GESTIRE LE RISORSE COLLETTIVE

È POSSIBILE GESTIRE TUTTE LE RISORSE (UMANE, FINANZIARIE E NATURALI) MEGLIO DI QUANTO FACCIAMO OGGI?

Per rispondere a questa domanda, è opportuno premettere alcune definizioni in merito alla loro classificazione.

Classificazione delle risorse

Le risorse si distinguono in rivali e non rivali, escludibili e non escludibili, come segue:

  • Risorsa rivale
    Una risorsa si definisce rivale quando il suo impiego esclude l’utilizzo da parte di un altro.
  • Risorsa non rivale
    Una risorsa si definisce non rivale se essa può essere utilizzata da diversi individui, senza costi supplementari.
  • Risorsa escludibile
    Una risorsa si definisce escludibile quando chi la possiede può impedirne l’accesso ad altri attraverso l’istituzione di regole, come ad esempio il “diritto di proprietà”.
  • Risorsa non escludibile (ad accesso libero o regolamentato)
    Una risorsa si definisce non escludibile se il suo utilizzo non può essere riservato a chi è titolare di un diritto di proprietà bensì è a disposizione di tutti. Essa può anche essere sottoposta a determinate regole di comportamento.

In base alle caratteristiche di rivalità e di escludibilità, le risorse si classificano in:

  • Risorsa privata
    È una risorsa rivale ed escludibile, soggetta al diritto di proprietà.
    È quella che viene comunemente chiamata merce.
  • Risorsa pubblica
    È una risorsa collettiva, non rivale e non escludibile, della quale tutti possono beneficiare liberamente.
    Esempio: l’aria che si respira.
  • Risorsa ibrida
    È una risorsa collettiva, non rivale ma escludibile, alla quale si accede dietro pagamento di una quota.
    Esempi: ponti e autostrade a pedaggio, spettacoli a pagamento.
  • Risorsa comune
    È una risorsa collettiva, rivale e non escludibile, alla quale non si applica il diritto di proprietà. Per la sua gestione, occorre predisporre una serie di regole e di istituzioni. In sostanza, essa è una risorsa non escludibile ma ad accesso regolamentato.

    Esempi: acqua potabile, foreste, reti ferroviarie, reti elettriche, zone di pesca, pascoli, sistemi d’irrigazione, terreno fertile di superficie, combustibili fossili, moneta, lavoro, et cetera.

Infine, le risorse ibride, comuni e pubbliche appartengono al gruppo delle risorse collettive.

                                                                                                                                           Tabella: classificazione delle risorse

La “tragedia delle risorse collettive”

--------------------

→ **ESERCIZIO 1**:
Rispondi a queste domande sul testo sulle risorse collettive:
(a) Con quale nome viene comunemente chiamata la risorsa privata?
(b) Quale esempio di risorsa pubblica riporta il testo?
(c) A quale condizione si accede a una risorsa ibrida?
→ **ESERCIZIO 2**:
Stabilisci se ciascuna affermazione concorda con il testo sulle risorse collettive:
(a) La risorsa pubblica è una risorsa rivale.
(b) Le zone di pesca figurano tra gli esempi di risorsa comune.
(c) Alla risorsa comune si applica il diritto di proprietà.
→ **ESERCIZIO 3**: Trascrivi parola per parola tutto quanto, nel testo sulle risorse collettive, va da "Per rispondere a" fino a "di un altro.".

→ **DATI FORNITI**:
--------------------

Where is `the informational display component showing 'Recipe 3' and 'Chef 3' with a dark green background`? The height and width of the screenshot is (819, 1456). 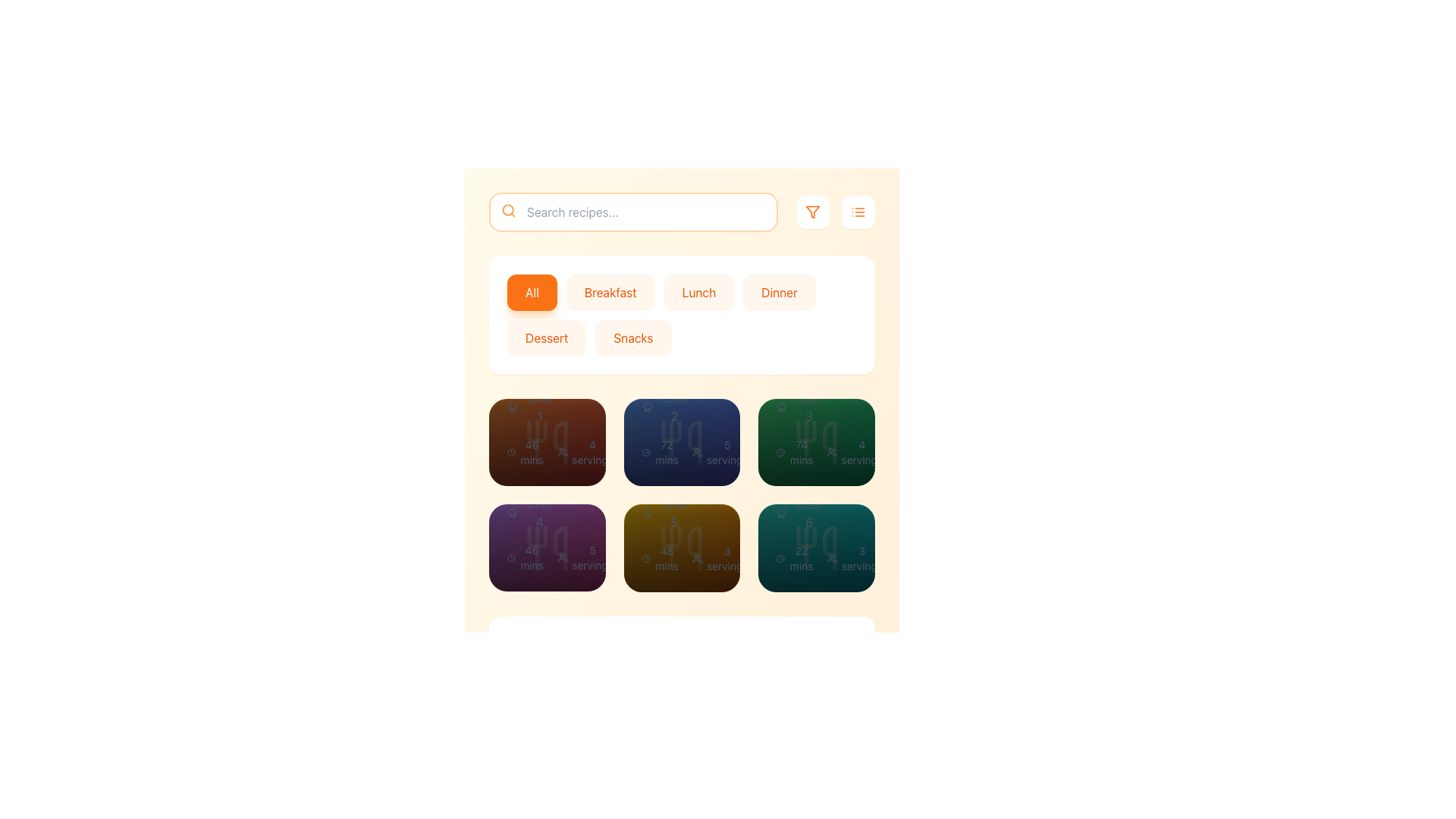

--------------------

→ **RISPOSTA COMPLETA 1**:
(a) Merce.
(b) L'aria che si respira.
(c) Dietro pagamento di una quota.

→ **RISPOSTA COMPLETA 2**:
(a) No: "È una risorsa collettiva, non rivale e non escludibile".
(b) Sì: "Esempi: acqua potabile, foreste, reti ferroviarie, reti elettriche, zone di pesca".
(c) No: "alla quale non si applica il diritto di proprietà".

→ **RISPOSTA COMPLETA 3**:
Per rispondere a questa domanda, è opportuno premettere alcune definizioni in merito alla loro classificazione.

Classificazione delle risorse

Le risorse si distinguono in rivali e non rivali, escludibili e non escludibili, come segue:

  • Risorsa rivale
    Una risorsa si definisce rivale quando il suo impiego esclude l’utilizzo da parte di un altro.